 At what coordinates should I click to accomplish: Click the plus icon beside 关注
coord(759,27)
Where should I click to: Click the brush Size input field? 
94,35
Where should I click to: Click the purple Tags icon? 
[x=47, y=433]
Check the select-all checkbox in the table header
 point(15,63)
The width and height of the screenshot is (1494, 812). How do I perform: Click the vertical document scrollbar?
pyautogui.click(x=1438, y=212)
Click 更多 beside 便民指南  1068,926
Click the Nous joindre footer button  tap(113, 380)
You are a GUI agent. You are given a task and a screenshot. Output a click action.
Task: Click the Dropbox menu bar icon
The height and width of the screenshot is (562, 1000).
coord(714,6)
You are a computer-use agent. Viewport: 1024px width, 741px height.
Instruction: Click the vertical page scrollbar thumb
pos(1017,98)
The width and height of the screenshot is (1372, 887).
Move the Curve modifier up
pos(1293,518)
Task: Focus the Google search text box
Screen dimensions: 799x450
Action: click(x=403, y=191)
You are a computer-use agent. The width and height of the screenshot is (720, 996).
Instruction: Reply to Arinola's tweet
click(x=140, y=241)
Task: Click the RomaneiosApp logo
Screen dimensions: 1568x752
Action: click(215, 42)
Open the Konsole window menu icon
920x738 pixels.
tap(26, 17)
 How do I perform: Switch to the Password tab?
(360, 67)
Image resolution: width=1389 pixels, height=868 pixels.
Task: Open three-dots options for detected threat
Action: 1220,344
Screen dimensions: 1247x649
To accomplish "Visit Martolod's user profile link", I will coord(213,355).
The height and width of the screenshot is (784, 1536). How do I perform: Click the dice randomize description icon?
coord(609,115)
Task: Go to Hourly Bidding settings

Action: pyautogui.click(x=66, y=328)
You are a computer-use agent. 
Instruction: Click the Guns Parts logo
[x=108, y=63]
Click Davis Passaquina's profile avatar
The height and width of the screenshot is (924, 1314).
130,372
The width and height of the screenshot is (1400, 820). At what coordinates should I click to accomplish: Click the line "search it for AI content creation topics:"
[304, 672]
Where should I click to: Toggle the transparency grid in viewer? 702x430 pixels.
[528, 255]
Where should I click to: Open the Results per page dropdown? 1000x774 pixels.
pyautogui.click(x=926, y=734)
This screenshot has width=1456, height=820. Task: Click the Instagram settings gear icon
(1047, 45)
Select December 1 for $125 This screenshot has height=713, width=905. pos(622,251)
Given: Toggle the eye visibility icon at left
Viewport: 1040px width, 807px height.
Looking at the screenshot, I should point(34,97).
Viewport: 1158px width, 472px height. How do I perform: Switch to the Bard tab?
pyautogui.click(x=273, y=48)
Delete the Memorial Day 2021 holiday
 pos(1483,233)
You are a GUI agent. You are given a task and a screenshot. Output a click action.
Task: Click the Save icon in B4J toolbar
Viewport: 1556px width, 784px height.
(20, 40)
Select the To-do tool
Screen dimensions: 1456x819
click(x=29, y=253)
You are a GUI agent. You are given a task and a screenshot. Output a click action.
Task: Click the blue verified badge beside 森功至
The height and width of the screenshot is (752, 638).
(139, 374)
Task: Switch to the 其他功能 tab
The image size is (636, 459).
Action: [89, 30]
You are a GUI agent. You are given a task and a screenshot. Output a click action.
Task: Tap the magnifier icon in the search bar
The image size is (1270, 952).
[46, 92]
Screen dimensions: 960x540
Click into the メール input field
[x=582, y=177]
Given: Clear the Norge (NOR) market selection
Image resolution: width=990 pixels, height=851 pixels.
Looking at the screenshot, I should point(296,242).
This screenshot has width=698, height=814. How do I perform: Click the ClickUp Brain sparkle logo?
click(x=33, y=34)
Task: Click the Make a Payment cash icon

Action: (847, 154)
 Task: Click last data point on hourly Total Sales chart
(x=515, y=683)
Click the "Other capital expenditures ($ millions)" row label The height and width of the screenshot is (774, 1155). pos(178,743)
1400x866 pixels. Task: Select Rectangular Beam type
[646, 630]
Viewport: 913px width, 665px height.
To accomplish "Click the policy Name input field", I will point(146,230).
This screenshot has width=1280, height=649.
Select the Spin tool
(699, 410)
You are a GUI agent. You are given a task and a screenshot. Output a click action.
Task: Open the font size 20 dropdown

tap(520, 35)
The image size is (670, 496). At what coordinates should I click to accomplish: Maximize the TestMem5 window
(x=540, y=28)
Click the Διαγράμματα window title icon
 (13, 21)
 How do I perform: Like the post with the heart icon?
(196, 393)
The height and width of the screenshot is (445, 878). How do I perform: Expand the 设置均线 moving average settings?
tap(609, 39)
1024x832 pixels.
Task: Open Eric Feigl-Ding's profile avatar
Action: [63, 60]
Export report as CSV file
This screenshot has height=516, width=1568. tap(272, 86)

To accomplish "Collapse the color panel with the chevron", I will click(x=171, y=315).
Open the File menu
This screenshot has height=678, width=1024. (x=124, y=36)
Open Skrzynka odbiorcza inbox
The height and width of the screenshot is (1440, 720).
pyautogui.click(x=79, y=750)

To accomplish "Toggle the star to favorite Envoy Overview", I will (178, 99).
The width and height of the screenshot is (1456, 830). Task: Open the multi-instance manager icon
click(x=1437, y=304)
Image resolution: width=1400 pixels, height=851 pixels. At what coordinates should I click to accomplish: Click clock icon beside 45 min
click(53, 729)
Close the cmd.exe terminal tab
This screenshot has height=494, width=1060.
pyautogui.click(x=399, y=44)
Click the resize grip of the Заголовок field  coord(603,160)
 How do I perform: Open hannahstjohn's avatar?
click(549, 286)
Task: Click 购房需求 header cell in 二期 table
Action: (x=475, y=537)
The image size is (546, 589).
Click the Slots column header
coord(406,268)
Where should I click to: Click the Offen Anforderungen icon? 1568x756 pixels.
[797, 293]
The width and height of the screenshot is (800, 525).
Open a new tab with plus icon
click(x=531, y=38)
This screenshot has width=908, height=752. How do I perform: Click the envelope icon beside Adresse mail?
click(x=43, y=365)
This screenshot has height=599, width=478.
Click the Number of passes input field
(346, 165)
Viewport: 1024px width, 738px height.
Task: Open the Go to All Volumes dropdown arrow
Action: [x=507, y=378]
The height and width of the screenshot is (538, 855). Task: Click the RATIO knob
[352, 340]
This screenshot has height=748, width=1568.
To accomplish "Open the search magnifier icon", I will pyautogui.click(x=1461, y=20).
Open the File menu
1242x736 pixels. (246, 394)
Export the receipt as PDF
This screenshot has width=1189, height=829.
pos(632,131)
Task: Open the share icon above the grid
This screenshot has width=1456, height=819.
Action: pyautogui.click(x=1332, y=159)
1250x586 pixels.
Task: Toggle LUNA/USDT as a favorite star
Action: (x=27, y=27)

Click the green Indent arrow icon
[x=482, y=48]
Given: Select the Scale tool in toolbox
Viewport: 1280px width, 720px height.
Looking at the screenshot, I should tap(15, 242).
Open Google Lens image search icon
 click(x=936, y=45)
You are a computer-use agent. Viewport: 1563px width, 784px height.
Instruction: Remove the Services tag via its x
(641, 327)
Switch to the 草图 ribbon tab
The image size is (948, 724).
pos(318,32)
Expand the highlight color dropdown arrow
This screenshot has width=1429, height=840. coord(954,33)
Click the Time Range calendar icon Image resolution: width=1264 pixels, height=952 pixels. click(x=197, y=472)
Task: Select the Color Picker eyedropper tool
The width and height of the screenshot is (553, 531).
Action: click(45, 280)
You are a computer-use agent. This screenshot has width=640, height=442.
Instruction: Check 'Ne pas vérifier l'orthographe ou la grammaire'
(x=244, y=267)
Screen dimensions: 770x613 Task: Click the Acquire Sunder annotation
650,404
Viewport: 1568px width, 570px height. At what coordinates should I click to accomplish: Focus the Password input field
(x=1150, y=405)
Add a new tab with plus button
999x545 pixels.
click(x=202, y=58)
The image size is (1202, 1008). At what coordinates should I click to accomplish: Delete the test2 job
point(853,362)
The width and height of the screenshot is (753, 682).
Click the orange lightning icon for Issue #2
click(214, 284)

* Task prompt
Please print the items above exactly as they appear, from the line that contains "Viewport: 913px width, 665px height." through the line that contains "tap(520, 35)", including both of those lines.

* Exercise output
Viewport: 913px width, 665px height.
To accomplish "Click the policy Name input field", I will point(146,230).
This screenshot has width=1280, height=649.
Select the Spin tool
(699, 410)
You are a GUI agent. You are given a task and a screenshot. Output a click action.
Task: Open the font size 20 dropdown

tap(520, 35)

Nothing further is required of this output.